I would be the first to acknowledge that too often artists rely on written support material as a crutch to hold up their conceptual or theoretical frameworks – but this is not reflective of arts inability to communicate complex concepts and ideas. In fact, using art to explore and communicate concepts in now being taken more seriously by academic institutions than any time in the pas with the emergence of art as research/ research as art. Currently, humanity is grappling with an inexhaustible number of complex issues, ideas, systems and phenomenon’s. We are trying to discover, unpack and understand things we do not yet have the language for – that we can not explain to each other in words – and it is here in this space of communication breakdown and the unknown, where the arts show the potential to play a more conscious and critical role going forward.

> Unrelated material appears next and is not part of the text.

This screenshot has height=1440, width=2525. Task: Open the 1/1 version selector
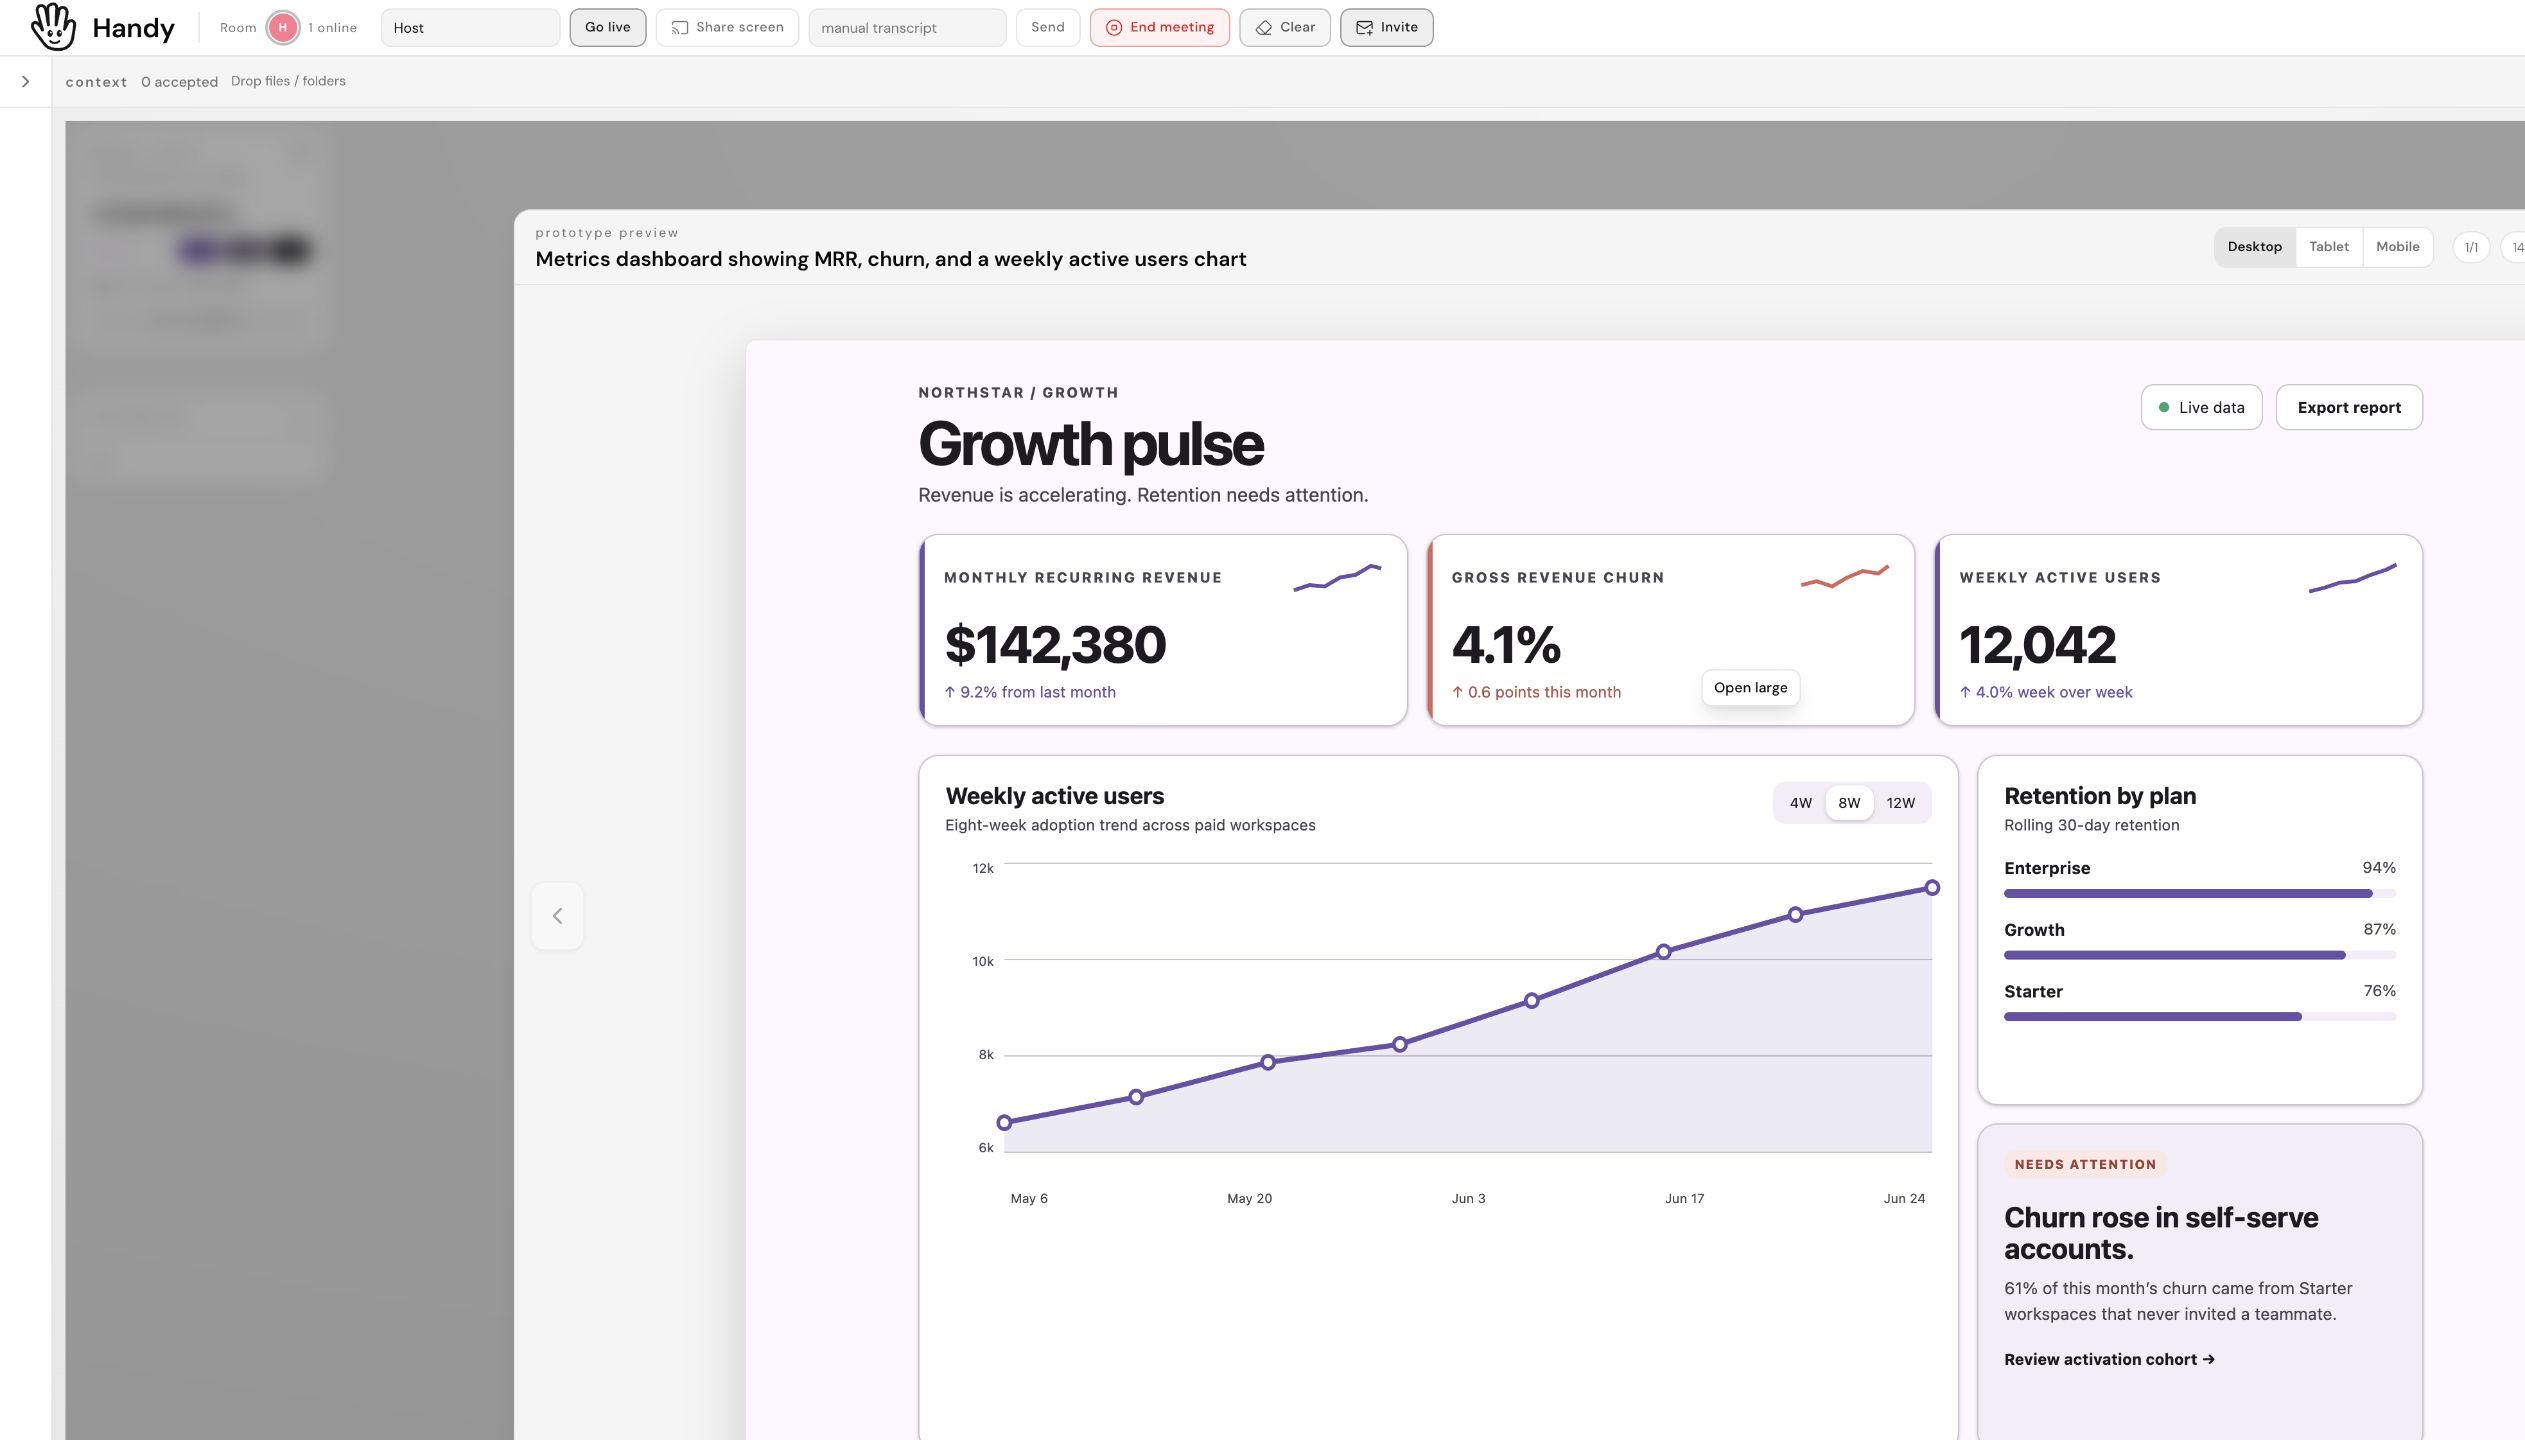2471,247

Carey illustrated this clearly early on in his book, writing that:
“For example, we often feel that we cannot properly express our thoughts in words. Indeed, it is clear that we cannot. It is impossible, for example, to describe a face in words so that the person we are addressing will be sure to recognise it, however clear an image of it we may have in our minds. Showing the other person a photograph, on the other hand, will effect this instantly” (Carey 2005 p.80)
So it seems that he agrees that the arts are actually a good medium for communication, but I argue that they are more than that… the arts are not only an outcome , a product: an art object or an artwork/performance/happening etc. they are also a process. A process good for: interruption, play, deep thinking, expanding, exploring, following intuition, inverting, discovering, disarming, inventing, creating, producing, reflecting, contrasting, collaging, breaking boundaries/rules/limitations, sharing, designing, changing perspective, opening up new ground/new possibilities, actioning values,subversion, questioning, filling you with emotions: surprise, wonder, shame, joy, sadness, lust, nostalgia, disbelief, remorse, excitement etc. In other words they are not just a medium for communication but also a medium of emergence – a process that is productive and brings into the world new insights, new perspectives, new ideas, new knowledge: A methodology for research!
“There are no false answers in art, because there are no true answers, and the past matters because the present does not displace it. Since art must accommodate all personal tastes and choices… it is as illimitable as humanity, and as extensive as the imagination. The aim of science, by contrast is to find solutions that are unaffected by taste of choice, and which consequently eliminate the human element altogether. In this respect, art is infinite, whereas science [and I would argue language] is bounded. But art is infinite only because, and so long as, it does not allow truth-claims. Once truth-claims are admitted… the terrain of what can be counted as ‘real’ art shrinks, and is subjected to policing, instead of being as lawless and inventive as human intelligence.” (Carey 2005 p.254)
In saying this, the answer to the question “What good are the Arts” is not simply: The arts are a good tool for communication – useful for expressing complex ideas like a hammer is useful when one comes across a nail. No. The idea of art as research is not to illustrate pre-existing ideas, or to transform art into a utilitarian science. Nor is it to force the arts into a shape that reflects the practices of academia as we know it. For such attempts would limit, diminish and dictate what the arts are ‘good’ for rather than come to a better understanding of how art and research could extend and enhance each other reciprocally.
Carey, John (2005) What Good Are the Arts? London: Faber and Faber.